Last Updated: 13/08/2025

Enabling rapid conversion of antigen to vaccine, applied to multi-stage malaria vaccination

Objectives

The goal of this study is to advance a fast, flexible, and broadly applicable “Plug-and-Display” vaccine platform that uses a “bacterial superglue” to easily and irreversibly attach pathogen proteins to virus-like particles (VLPs), with a primary focus on developing an effective malaria vaccine.

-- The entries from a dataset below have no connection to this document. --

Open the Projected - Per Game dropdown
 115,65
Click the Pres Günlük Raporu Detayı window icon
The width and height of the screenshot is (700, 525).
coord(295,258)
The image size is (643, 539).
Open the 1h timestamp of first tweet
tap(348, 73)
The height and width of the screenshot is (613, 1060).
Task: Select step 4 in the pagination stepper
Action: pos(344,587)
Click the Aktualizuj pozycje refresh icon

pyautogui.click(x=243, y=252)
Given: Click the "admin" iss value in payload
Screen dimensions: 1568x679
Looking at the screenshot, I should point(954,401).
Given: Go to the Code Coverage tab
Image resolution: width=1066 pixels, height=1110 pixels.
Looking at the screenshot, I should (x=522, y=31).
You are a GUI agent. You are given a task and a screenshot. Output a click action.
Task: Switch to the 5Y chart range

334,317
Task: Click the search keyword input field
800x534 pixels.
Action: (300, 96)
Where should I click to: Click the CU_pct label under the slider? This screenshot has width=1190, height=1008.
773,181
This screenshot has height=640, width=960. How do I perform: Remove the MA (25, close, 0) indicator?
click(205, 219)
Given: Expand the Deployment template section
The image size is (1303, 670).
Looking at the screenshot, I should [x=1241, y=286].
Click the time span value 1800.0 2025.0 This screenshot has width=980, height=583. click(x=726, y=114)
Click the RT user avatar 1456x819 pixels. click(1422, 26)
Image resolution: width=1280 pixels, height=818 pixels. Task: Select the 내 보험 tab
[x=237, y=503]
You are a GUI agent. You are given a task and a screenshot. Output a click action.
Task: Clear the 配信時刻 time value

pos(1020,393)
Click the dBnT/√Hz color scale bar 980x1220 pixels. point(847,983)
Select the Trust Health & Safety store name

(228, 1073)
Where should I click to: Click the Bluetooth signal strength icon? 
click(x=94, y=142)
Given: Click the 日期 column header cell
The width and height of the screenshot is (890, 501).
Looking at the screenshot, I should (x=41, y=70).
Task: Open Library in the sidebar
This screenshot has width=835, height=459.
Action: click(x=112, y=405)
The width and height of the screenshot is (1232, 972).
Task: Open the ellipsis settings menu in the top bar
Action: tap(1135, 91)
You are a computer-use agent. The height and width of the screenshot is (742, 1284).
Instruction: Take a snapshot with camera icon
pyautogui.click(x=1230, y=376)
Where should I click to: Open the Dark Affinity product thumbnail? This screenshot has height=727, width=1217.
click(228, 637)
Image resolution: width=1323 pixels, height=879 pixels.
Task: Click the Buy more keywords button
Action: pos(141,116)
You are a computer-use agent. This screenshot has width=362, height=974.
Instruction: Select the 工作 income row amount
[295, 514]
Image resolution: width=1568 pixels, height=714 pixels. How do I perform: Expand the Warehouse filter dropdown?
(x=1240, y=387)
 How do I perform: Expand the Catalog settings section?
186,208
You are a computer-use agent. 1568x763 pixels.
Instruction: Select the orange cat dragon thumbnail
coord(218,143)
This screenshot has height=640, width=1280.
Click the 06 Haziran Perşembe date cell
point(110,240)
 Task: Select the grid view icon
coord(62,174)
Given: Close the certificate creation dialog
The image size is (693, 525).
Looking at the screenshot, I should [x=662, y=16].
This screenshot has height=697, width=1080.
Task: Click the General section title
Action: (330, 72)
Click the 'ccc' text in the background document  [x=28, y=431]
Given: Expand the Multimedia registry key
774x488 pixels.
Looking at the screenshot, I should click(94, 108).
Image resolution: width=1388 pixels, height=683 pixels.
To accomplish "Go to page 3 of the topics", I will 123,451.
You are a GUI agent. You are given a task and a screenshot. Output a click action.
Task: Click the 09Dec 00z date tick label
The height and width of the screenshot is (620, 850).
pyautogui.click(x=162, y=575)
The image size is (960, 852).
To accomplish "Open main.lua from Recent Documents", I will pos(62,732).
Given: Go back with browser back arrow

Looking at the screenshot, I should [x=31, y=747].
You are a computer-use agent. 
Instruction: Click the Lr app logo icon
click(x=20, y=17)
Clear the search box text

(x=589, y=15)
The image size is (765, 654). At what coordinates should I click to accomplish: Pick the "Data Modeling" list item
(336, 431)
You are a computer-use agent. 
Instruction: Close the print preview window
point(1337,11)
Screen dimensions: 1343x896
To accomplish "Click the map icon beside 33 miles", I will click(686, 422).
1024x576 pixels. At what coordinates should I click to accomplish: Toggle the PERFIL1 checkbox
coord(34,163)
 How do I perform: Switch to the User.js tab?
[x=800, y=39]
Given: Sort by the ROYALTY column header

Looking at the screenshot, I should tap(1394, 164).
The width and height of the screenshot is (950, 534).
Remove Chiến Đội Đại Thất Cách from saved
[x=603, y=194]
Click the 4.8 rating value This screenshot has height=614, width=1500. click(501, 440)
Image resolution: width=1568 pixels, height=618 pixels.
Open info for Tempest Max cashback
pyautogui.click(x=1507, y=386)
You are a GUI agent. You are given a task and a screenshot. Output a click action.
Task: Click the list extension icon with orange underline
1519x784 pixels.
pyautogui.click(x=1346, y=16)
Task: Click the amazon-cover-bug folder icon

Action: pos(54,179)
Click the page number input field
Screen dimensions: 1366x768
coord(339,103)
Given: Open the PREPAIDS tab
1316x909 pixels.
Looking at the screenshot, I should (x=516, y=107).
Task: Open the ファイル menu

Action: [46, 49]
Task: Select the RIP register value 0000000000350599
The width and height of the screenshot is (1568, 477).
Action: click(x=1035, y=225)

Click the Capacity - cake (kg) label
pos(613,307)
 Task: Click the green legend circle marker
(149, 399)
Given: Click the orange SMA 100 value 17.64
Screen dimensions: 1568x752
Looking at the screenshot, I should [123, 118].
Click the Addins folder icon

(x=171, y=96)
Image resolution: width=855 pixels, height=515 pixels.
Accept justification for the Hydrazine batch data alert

Principal Investigators / Focal Persons

Mark Howarth

Partner Investigators

Sumi Biswas
Simon J. Draper

Rationale and Abstract

Vaccination is one of the most cost-effective ways to save lives and improve health. Despite the great success stories of many human and animal vaccines, there is still a lack of effective vaccines against major global killers such as malaria, tuberculosis, and HIV. New vaccines are often developed from Virus-like particles (VLPs). VLPs resemble viruses in their size and shape, but carry no pathogenic genetic material and so do not cause disease. VLPs can be engineered to display a protein from a pathogen on their surface, to create an effective and safe vaccine. Decorating VLPs with such proteins from pathogens is one of the central challenges in the field of vaccine development, requiring expensive trial-and-error experiments and taking months to years.

The researchers have validated initial steps to overcome this key challenge. They engineered a “bacterial superglue” so that decorating VLPs simply requires mixing the VLP with the pathogenic protein. This attachment is fast, irreversible, and broadly applicable. Due to the ease of the process, the researchers have termed this platform Plug-and-Display vaccination.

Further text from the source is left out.